◆ **REQUIRED TASK**
Copy the data word for word, starting at the line containing "Switch to line chart view icon" and ending at the line containing "Given: Open the bulk editor link", and leave out the pictures.

--- Begin ---

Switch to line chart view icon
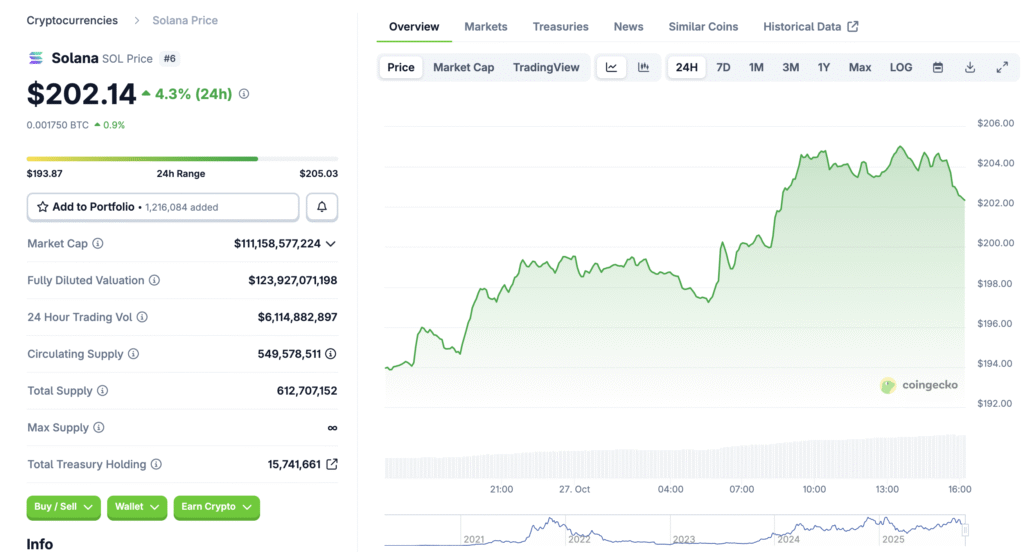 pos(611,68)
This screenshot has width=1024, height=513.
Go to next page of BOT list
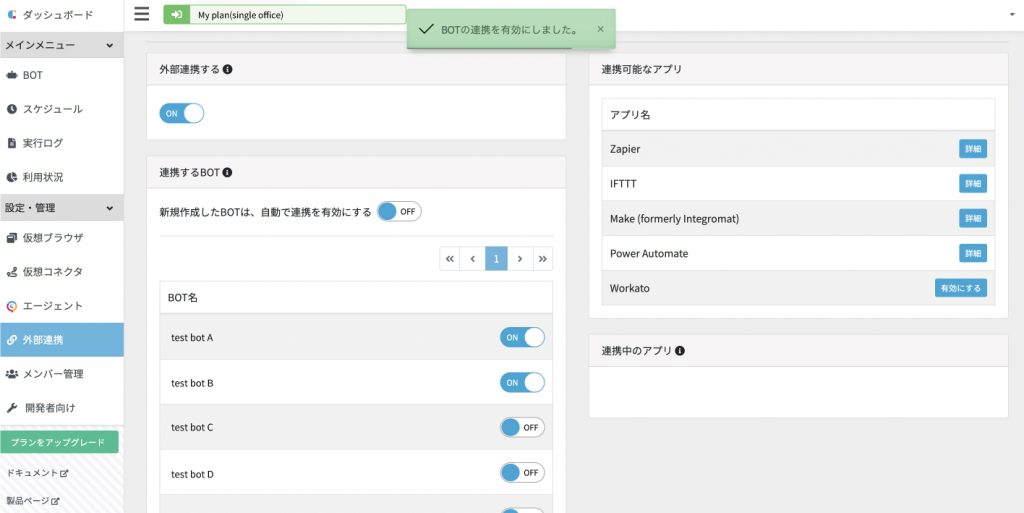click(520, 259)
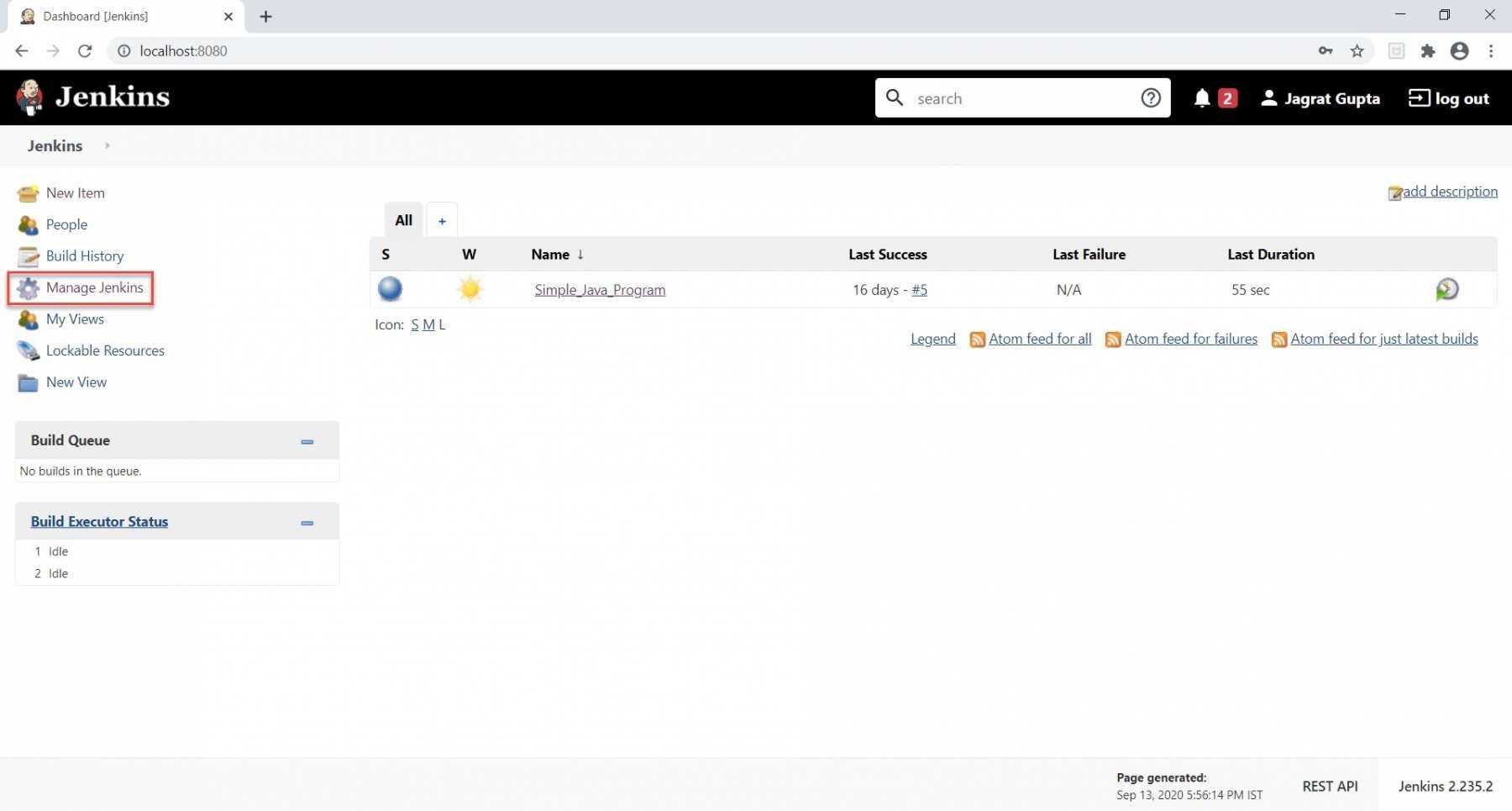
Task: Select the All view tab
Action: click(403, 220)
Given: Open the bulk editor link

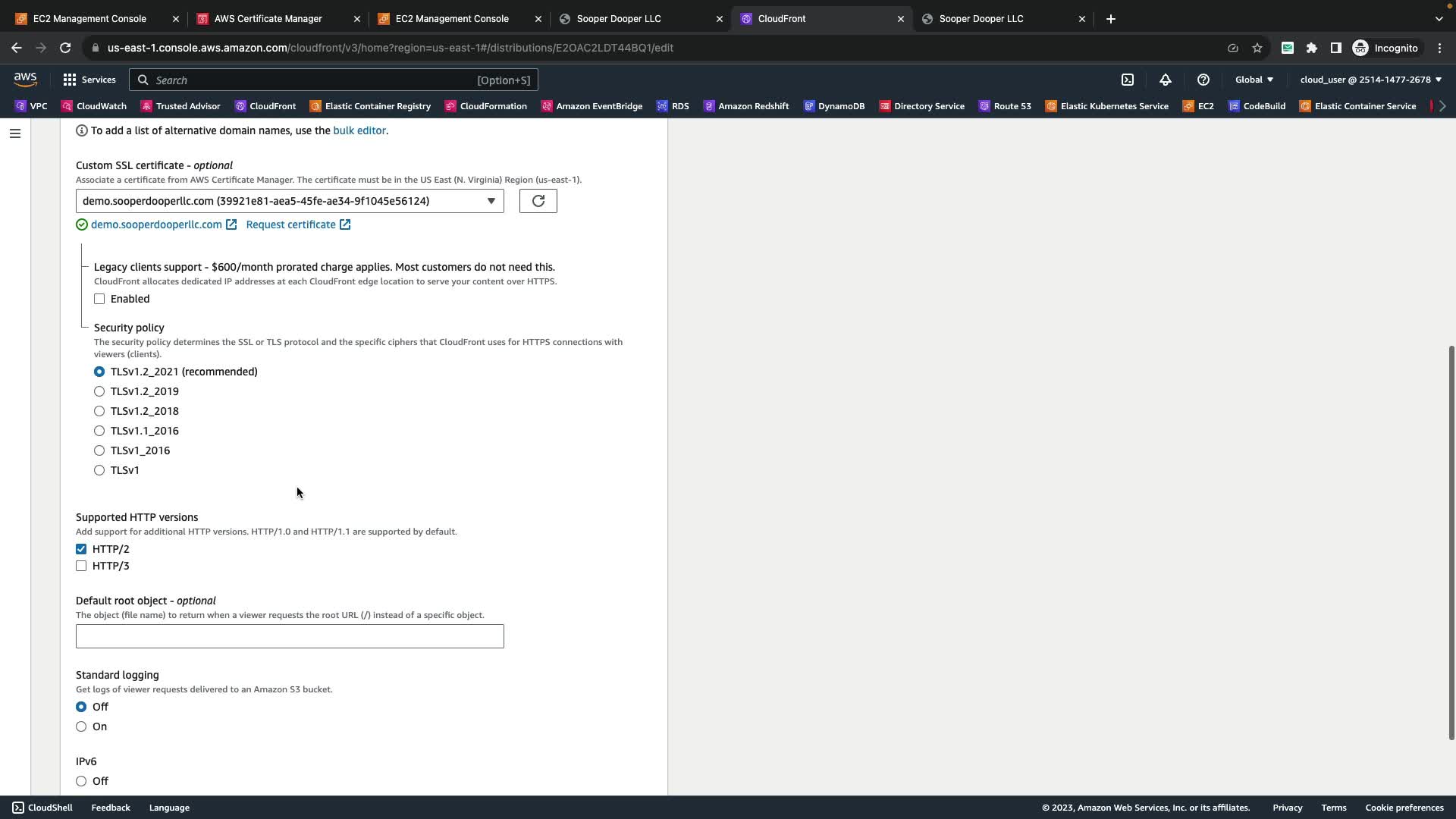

--- End ---
--- Begin ---

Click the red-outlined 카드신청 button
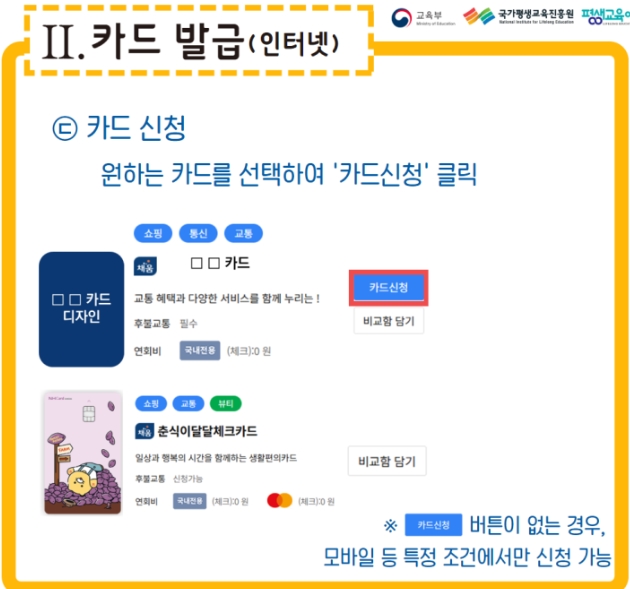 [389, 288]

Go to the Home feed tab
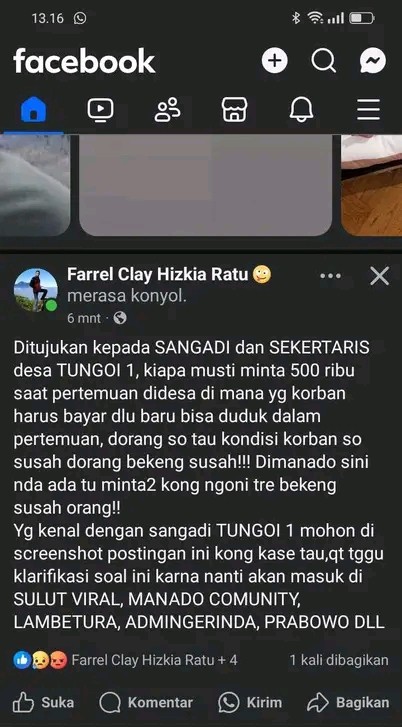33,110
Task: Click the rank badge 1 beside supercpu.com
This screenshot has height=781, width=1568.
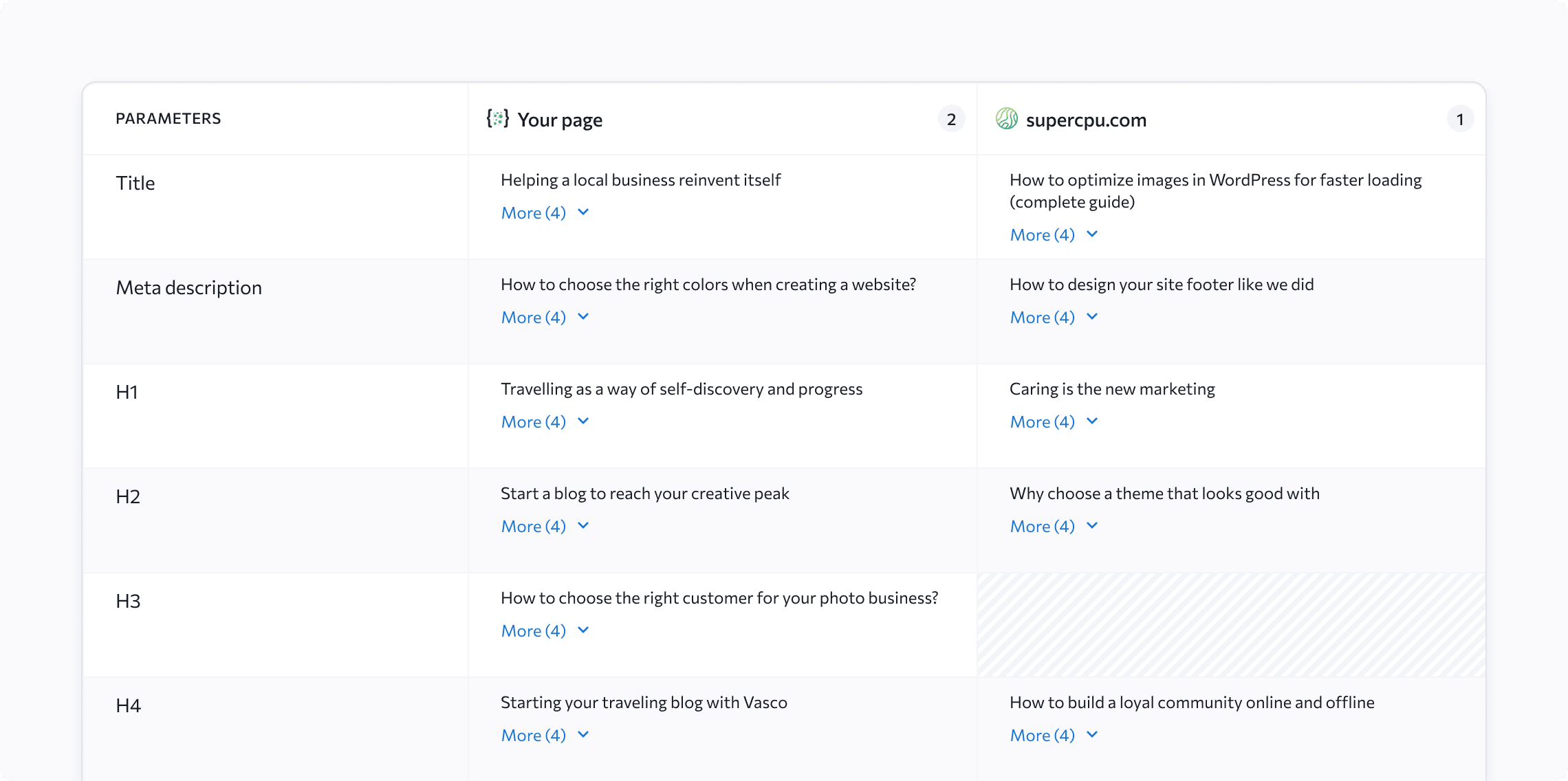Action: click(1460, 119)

--- End ---

◆ **EXPECTED ANSWER**
Switch to line chart view icon
 pos(611,68)
This screenshot has width=1024, height=513.
Go to next page of BOT list
click(520, 259)
Task: Select the All view tab
Action: click(403, 220)
Given: Open the bulk editor link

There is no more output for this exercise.